[Stored items]
=======
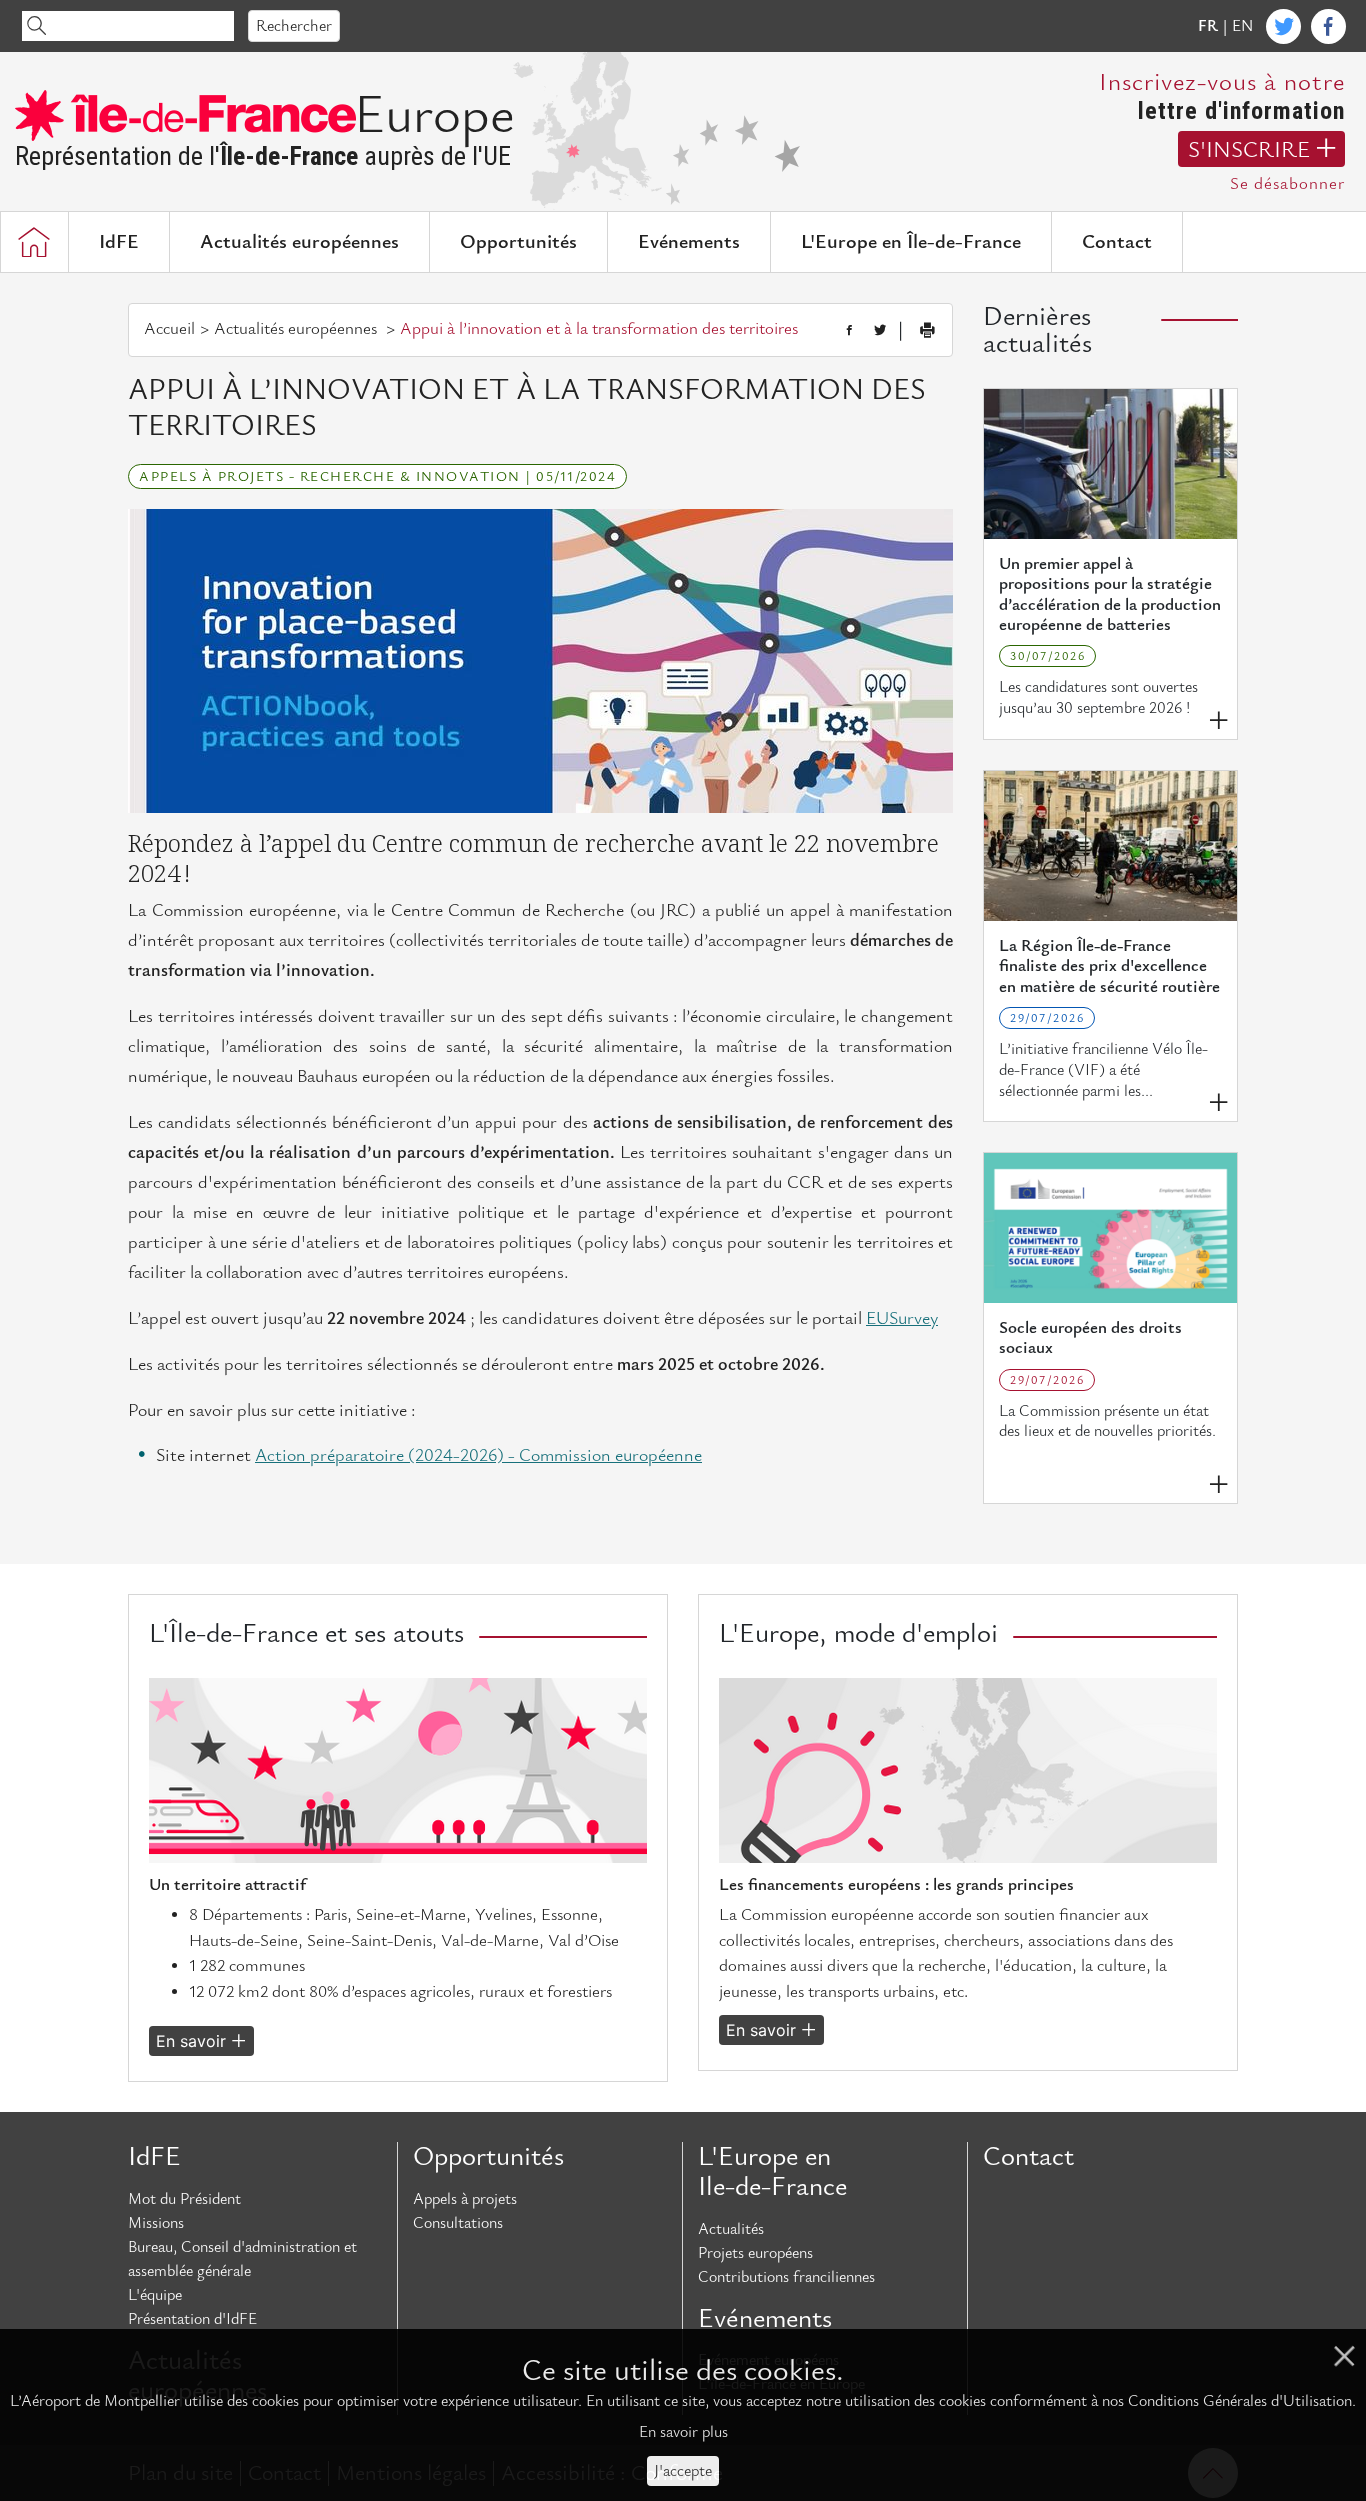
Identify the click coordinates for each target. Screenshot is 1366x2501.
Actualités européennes (299, 242)
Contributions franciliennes (786, 2277)
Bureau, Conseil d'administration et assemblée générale (242, 2259)
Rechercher (294, 26)
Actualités (731, 2229)
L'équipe (155, 2295)
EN (1242, 26)
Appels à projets (465, 2199)
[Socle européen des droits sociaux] (1110, 1228)
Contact (1117, 242)
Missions (156, 2223)
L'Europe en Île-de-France (911, 242)
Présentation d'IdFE (192, 2319)
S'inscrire (1249, 150)
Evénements (689, 242)
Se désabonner (1287, 184)
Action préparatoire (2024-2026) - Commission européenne (478, 1455)
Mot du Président (184, 2199)
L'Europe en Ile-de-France (772, 2171)
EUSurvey (902, 1318)
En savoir (191, 2041)
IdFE (119, 242)
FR (1208, 26)
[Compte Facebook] (1328, 26)
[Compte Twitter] (1283, 26)
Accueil (169, 329)
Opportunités (518, 242)
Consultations (458, 2223)
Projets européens (755, 2253)
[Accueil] (34, 242)
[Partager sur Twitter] (880, 331)
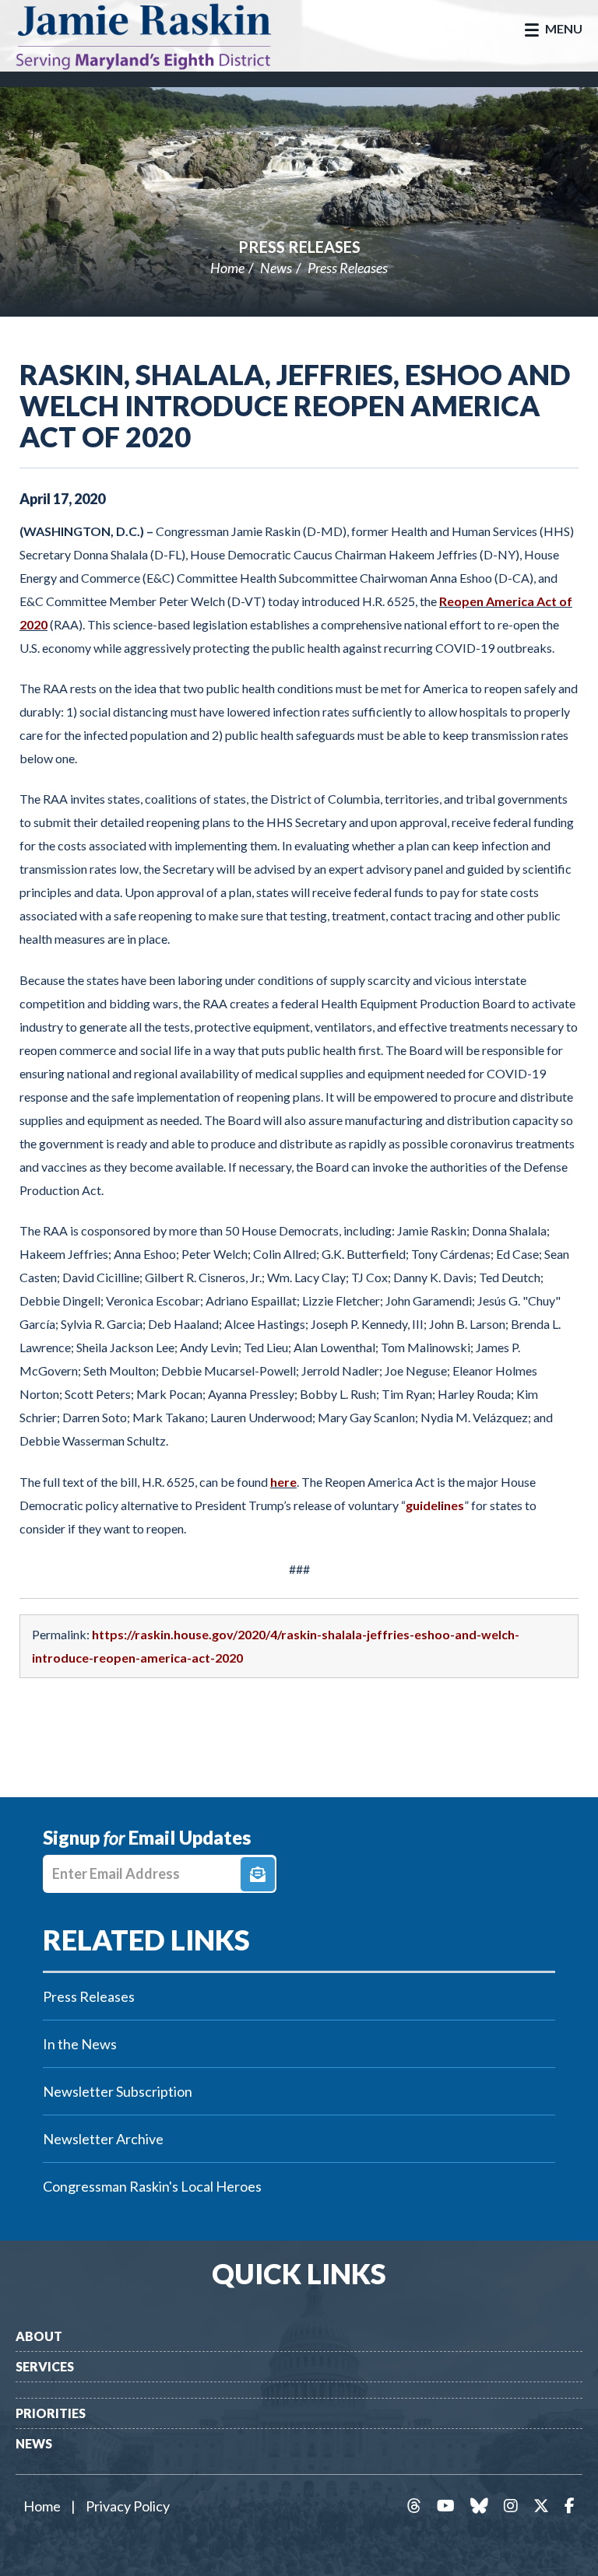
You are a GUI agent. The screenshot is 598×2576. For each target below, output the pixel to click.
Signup (258, 1874)
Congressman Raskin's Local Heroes (152, 2186)
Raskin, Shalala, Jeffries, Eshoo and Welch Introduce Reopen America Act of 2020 (295, 405)
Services (45, 2366)
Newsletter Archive (103, 2138)
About (39, 2336)
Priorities (51, 2413)
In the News (80, 2043)
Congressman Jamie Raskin (160, 36)
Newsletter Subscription (117, 2091)
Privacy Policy (128, 2506)
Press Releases (299, 246)
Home (227, 267)
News (276, 267)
=======
Match on "Raskin": copy every line in the records that has it.

### RESPONSE
Congressman Raskin's Local Heroes (152, 2186)
Raskin, Shalala, Jeffries, Eshoo and Welch Introduce Reopen America Act of 2020 (295, 405)
Congressman Jamie Raskin (160, 36)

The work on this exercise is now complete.